WORK REQUIRED -> All lines containing the string "will" must be copied from the entries.

═══ DATA TO USE

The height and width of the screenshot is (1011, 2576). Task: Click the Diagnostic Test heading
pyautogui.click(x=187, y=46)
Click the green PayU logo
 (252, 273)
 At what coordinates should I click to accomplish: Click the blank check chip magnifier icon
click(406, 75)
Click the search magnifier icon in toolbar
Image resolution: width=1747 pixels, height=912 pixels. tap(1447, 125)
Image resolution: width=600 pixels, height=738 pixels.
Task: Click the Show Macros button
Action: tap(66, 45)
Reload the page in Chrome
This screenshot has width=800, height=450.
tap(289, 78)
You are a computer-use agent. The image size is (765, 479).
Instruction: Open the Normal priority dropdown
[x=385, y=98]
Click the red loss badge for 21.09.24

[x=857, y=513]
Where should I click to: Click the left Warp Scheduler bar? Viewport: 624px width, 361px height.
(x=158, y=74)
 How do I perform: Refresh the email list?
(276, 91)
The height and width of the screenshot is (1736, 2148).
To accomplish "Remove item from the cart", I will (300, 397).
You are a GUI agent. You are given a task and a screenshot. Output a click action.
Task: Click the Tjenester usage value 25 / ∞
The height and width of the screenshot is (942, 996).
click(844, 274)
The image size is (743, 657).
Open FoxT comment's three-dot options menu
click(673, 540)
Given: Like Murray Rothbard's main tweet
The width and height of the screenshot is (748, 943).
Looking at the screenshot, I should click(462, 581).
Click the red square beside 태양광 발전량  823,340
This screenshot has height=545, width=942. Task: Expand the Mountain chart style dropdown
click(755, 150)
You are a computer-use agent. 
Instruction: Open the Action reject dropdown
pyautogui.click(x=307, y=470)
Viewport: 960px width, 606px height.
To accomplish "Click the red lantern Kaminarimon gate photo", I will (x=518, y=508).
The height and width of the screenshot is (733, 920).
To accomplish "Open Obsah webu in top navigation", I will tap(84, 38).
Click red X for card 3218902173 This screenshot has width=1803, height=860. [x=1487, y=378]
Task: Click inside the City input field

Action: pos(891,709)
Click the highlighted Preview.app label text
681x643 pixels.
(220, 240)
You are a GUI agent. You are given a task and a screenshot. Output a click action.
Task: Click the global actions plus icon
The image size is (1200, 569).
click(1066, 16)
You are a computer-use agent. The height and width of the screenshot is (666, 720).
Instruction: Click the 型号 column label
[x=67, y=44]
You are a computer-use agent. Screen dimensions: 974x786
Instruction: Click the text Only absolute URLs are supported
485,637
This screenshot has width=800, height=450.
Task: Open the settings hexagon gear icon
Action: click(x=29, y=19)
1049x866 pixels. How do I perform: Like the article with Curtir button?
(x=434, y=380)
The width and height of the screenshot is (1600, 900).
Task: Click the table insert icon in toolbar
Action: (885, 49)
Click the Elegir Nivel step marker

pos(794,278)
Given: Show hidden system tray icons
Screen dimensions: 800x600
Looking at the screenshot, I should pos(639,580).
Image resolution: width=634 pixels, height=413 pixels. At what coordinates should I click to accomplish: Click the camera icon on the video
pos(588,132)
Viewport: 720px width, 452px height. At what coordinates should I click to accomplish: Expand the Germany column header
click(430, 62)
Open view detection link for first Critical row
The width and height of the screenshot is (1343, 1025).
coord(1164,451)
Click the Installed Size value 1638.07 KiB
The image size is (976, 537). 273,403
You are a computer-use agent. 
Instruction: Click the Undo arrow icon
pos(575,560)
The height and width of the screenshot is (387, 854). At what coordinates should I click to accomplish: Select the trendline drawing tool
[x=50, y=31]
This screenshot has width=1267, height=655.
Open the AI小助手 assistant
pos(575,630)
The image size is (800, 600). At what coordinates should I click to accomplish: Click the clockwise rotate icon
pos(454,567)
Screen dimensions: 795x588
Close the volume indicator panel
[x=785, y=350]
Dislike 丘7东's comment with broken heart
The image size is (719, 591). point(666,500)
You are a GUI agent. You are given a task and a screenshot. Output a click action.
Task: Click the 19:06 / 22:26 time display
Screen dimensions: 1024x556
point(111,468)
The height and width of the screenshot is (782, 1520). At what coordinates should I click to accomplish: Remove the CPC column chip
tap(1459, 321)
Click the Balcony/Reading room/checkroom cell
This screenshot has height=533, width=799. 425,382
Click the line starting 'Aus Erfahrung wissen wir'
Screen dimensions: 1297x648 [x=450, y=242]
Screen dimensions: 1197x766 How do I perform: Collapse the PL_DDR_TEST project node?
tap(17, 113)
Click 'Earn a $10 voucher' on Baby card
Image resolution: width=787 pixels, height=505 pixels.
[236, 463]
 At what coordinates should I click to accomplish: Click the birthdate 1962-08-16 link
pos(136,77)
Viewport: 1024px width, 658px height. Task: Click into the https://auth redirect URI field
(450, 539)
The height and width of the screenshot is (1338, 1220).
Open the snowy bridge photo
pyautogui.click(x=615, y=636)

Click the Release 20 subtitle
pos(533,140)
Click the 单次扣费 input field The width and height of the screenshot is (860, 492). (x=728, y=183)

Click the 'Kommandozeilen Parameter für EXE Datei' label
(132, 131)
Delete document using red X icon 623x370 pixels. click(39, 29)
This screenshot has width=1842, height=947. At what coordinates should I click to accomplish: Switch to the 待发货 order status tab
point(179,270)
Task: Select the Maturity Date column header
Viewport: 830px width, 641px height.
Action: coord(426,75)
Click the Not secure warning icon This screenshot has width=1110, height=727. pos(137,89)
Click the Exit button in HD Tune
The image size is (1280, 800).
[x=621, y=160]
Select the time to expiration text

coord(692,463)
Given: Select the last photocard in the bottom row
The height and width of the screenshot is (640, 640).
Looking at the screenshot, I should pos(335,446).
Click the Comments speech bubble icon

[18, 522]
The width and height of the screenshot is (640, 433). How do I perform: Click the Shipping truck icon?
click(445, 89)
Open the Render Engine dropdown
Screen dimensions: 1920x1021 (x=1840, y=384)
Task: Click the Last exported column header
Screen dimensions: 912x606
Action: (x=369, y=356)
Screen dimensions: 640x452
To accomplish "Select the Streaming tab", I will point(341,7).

══════

WRITTEN SOLUTION ->
To accomplish "Remove item from the cart", I will (300, 397).
To accomplish "Click the red lantern Kaminarimon gate photo", I will (x=518, y=508).
To accomplish "Open Obsah webu in top navigation", I will tap(84, 38).
To accomplish "Select the Streaming tab", I will point(341,7).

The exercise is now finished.